Hacker News new | ask | show | jobs
by cocoablazing 2987 days ago
The issue is intra-predictor correlation. In the extreme case that a predictor is duplicated, the correct beta might be {betaa, beta(1-a)} for a in [0, 1], which an algorithm may not estimate in a stable manner. A significant degree of correlation introduces this general problem.
2 comments

... or worse; it is still true for any a. You could easily get {1,000,001, -1,000,000}, which for perfectly clean, precise, representable data is equivalent, but which magnifies any noise/error in one of the predictors by a million. or a billion.
So say you have 3 predictors that have high intra predictor correlation. Can you still pick one of them, and discard the remaning 2? Or you cant pick any one of them?
Using ridge regression (mentioned in TFA) would prefer a (1/3,1/3,1/3) average of those predictors (or a better combination, depending on their respective noises).

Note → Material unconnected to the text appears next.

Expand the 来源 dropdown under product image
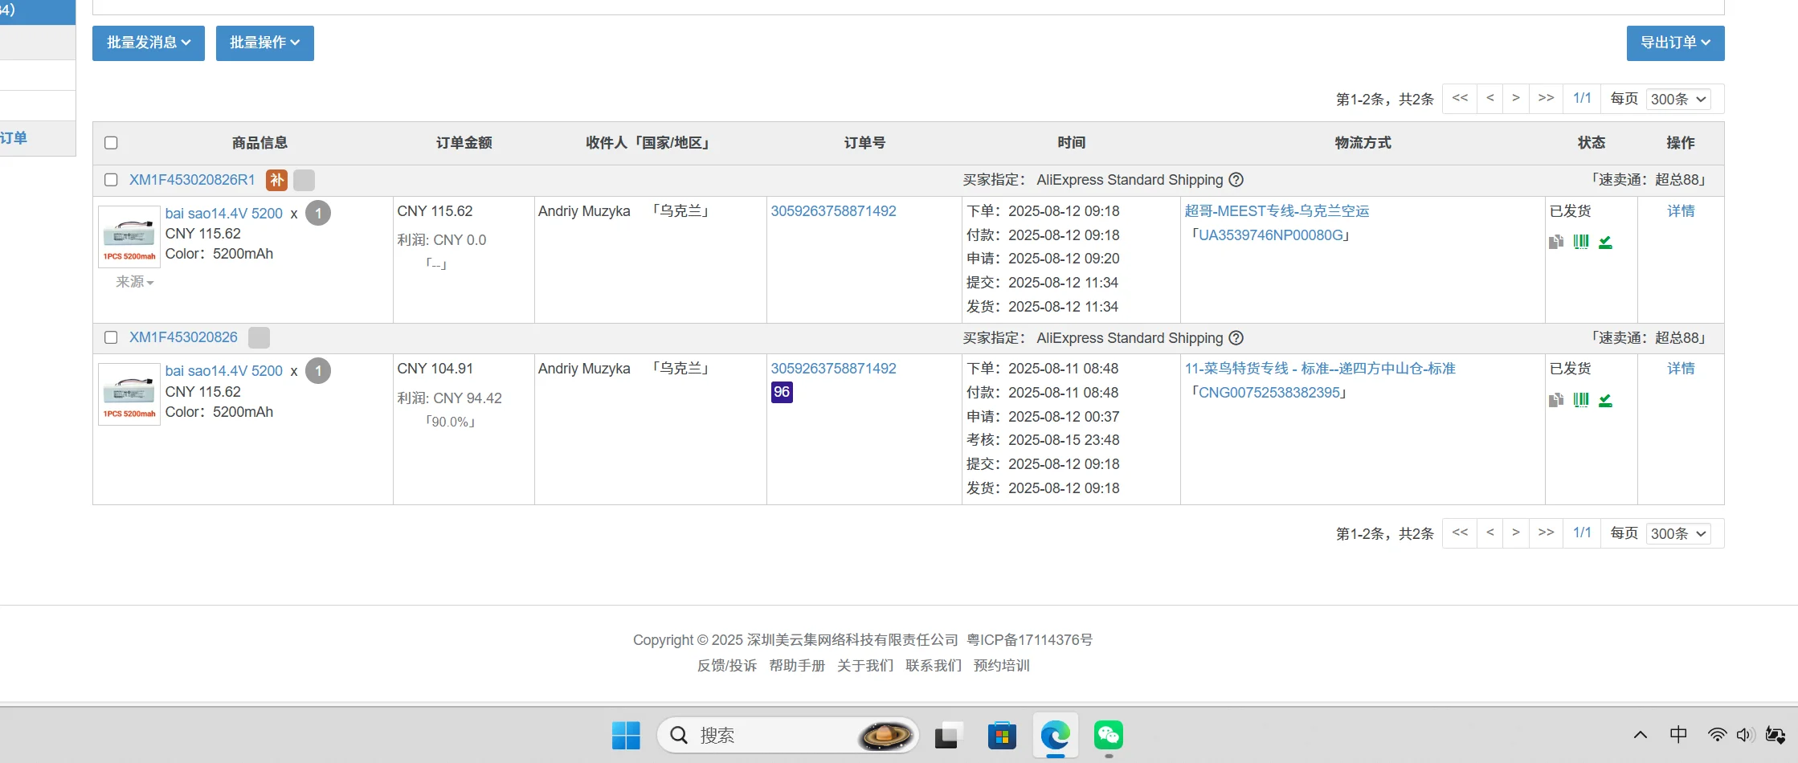The image size is (1798, 763). pos(134,282)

Using lasso (also mentioned in TFA) would prefer to pick the best of the three and drop the others.

Using elastic net would be a combination of both.

Note, though, that any method other than simple regression has tuning parameters -- depending on those, you could still end with result equivalent to plain least squares.

You can, but why trash information that is present when you can leverage it with a different approach?
Like PCA? But that way you loose physical meaning of the predictors.
PCA is a special case of factor analysis, so you are representing them as observations of a latent variable (which is often a narrative people use when explaining why two x variables are correlated)